Dan Nailen: The perimeter of my Sugar Hood bungalow, so I could elect myself and get in on that fat PAC cash. Jesse Fruhwirth: I’d split the greater Wasatch Front area into three hunks stacked neatly north to south and give all the rest of Utah the fourth seat.
Bryan Mannos: What’s the difference between three and four rubber stamps? Why don’t we just give it to the LDS Church in trade for them letting their members choose for themselves?
Wallace Greenwell: 1. Salt Lake County. 2. Weber County and north, 3. Davis and Utah counties, 4. the rest of the state.
Austen Diamond: I’d cut it twice diagonally, cut off the crust, spear each section with a toothpick and garnish with a pickle. Politics never sounded so tasty.
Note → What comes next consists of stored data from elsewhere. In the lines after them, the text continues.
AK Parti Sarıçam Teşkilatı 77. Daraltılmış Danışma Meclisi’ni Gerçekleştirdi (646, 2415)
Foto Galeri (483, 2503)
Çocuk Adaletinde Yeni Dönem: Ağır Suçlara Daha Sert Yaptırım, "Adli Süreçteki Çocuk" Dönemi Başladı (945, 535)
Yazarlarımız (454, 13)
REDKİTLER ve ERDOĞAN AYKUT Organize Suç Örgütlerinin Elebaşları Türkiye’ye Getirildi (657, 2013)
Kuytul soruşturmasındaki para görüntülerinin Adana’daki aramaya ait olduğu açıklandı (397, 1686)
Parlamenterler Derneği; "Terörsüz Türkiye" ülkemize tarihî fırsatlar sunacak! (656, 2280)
Susan Kruithof: I’d let City Weekly’s Nick Clark’s 2-year-old, Elly, draw them for us. It would be more equitable then anything Utah is going to come up with. Derek Carlisle: Let the boundaries be set anew by alternating turns of calling out locations. If that area has been taken, the opponent would call out “You sank my district line” and so on until the new boundaries have been claimed. I have an idea of how the boards should look if they need help. Jerre Wroble: If the redistricting committee were made up of visionaries instead of partisan hacks, Utah would have two Democrat-leaning districts (SLC proper, Park City, Carbon County) and two GOP-loving districts (everywhere else). A balanced slate of congressional delegates would engage non-Republican voters who currently shrug their shoulders and say “What’s the use in voting?”